Per conoscere meglio la realtà associativa in vista del Convegno Quadri di giugno, Vocealta.it ha intervistato Giuseppe Colosimo, presidente di Anga Catanzaro, che parteciperà all'iniziativa fortemente promossa dal presidente nazionale di Confagricoltura giovani, Raffaele Maiorano.

Vorrei che ci raccontasse un po’ di lei e della sua azienda.

«Provengo da una famiglia di imprenditori agricoli che da tre generazioni gestisce l’Azienda Agricola Colosimo. Dalla mia entrata nella società, nel 2010, abbiamo deciso di produrre olio e, dal mio insediamento, abbiamo deciso di dedicarci all’allevamento di bovini limousine e, breve realizzeremo uno spaccio aziendale».

Il 7/8 giugno, al Convegno Quadri, si parlerà di qualità, sostenibilità e innovazione qual è il suo parere in merito a questi argomenti?

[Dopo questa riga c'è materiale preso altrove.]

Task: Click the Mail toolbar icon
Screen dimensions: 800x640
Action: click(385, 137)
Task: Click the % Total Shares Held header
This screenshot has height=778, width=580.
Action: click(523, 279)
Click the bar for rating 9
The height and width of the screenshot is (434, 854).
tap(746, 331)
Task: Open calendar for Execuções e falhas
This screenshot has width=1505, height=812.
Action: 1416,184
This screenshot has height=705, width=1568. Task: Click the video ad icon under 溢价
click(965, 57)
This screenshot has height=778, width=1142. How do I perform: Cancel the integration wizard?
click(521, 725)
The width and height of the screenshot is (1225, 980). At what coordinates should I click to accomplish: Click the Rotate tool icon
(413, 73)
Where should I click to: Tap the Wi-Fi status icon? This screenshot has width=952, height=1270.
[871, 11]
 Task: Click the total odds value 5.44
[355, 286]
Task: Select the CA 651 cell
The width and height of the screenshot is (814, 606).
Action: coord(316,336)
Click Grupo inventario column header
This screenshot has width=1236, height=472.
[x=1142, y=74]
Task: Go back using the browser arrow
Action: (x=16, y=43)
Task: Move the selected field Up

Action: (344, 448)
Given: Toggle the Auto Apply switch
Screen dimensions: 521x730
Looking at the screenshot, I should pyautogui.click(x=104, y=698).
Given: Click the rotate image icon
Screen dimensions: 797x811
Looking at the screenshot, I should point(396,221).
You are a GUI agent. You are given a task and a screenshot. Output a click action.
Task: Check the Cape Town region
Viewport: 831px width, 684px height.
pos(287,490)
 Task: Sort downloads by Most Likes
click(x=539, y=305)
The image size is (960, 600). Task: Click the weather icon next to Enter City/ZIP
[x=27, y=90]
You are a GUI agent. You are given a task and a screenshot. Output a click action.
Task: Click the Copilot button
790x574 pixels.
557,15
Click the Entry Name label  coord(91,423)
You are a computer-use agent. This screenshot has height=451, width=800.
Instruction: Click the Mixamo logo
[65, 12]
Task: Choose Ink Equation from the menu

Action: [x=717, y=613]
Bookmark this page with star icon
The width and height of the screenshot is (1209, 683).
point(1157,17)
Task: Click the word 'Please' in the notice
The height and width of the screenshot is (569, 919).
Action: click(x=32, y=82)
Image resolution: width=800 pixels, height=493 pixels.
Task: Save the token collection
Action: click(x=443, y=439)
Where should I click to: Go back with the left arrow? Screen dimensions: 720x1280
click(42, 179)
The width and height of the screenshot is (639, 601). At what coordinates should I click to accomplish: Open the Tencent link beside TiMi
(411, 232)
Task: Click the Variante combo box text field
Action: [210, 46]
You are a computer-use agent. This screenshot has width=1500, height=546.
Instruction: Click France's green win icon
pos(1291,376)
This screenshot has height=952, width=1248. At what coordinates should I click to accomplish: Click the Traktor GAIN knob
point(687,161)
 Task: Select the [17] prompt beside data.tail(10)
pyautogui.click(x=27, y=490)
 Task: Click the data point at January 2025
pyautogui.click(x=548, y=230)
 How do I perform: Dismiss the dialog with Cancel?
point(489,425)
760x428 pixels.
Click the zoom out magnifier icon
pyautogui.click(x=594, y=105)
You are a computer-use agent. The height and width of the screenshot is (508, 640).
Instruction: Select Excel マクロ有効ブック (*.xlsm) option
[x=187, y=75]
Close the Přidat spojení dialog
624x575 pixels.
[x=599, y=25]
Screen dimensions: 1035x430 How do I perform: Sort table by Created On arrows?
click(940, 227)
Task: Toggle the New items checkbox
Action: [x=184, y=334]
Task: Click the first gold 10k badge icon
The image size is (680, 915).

«Credo che la qualità sia l’elemento indispensabile per riuscire a ottenere profitti, considerando soprattutto la competitività del settore oleario. Considero l’innovazione fondamentale per ridurre i problemi derivanti dalla scarsità di manodopera che affligge il sud Italia e che condiziona anche il costo del lavoro. L’automazione riduce i tempi e riduce gli oneri per l’azienda agricola aumentandone i profitti. Infine, la sostenibilità è un tema abbastanza particolare e difficile da affrontare. Ad esempio, lo scorso anno è stato quasi impossibile produrre un olio totalmente biologico in Calabria a causa della diffusione del tripide, un insetto che rovinava le olive e i fiori. Molte aziende sono ricorse all’uso di agenti chimici per produrre l’olio in quantità tali da poterlo vendere. La sostenibilità in generale è un concetto sicuramente importante, ma deve essere collegato ad un criterio economico che permetta di assistere gli agricoltori nei momenti difficili».

Cosa l’ha spinta ad impegnarsi in Anga e cosa rappresenta per lei questa associazione?

«Anga rappresenta una famiglia. Sono iscritto da quasi sei anni e in questo lasso di tempo ho conosciuto tanti ragazzi appassionati come me con cui mi confronto e miglioro le mie competenze. Sono entrato in Anga per cercare di migliorare il settore agricolo dall’interno, soprattutto in un territorio difficile come quello calabrese».